Response to petition for rehearing was delivered by

Judge Hobson.

The object of having settlements made by fiduciaries in the county court is to make a statement of their accounts of record, and these settlements are an idle form, if the judgments of the county court confirming them may be wholly disregarded. So it has been uniformly held in this State that the party complaining of such a settlement must not only surcharge it, but allege in his petition specifically the errors relied on. Tanner v. Skinner, 11 Bush, 129; Allen v. Westfall, 8 Ky. Law Rep., 63; Kirtley v. Jameson, 6 Ky. Law Rep., 740; Fielder v. Harbison, 93 Ky., 482, [20 S. W., 508]. The appellee, therefore, can not get along in this action, if he has lost his right to surcharge the guardian’s settlement.

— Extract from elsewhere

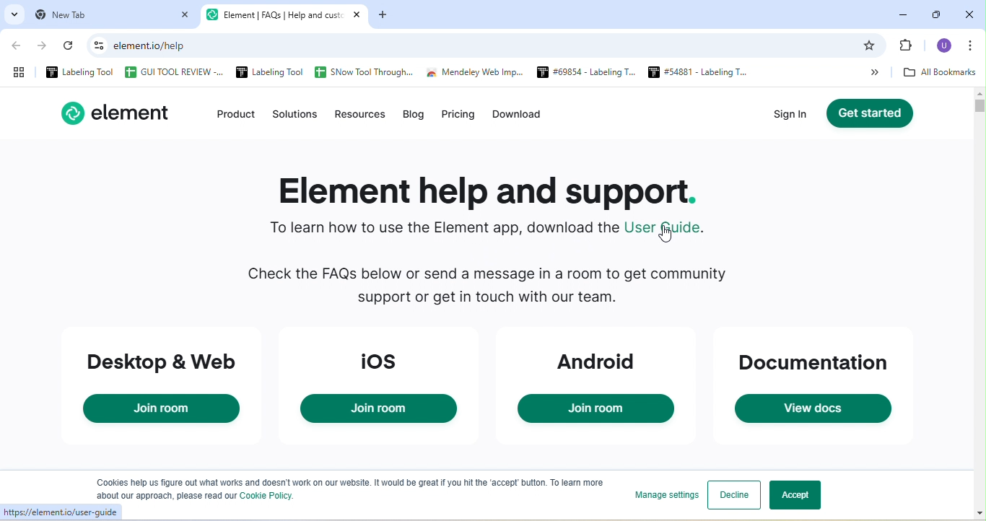 This screenshot has height=521, width=986. What do you see at coordinates (173, 72) in the screenshot?
I see `GUI TOOL REVIEW -...` at bounding box center [173, 72].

It is earnestly argued that as to Gideon Wolfe, at least, there should be a recovery, as it appears the guardian collected some money for him after his settlement with the county court. There would be force in this contention, if it did not appear, also, that the guardian has paid over to his ward, since that settlement, as much as the amount so collected, including what was in his hands, as shown by it. The petition is overruled.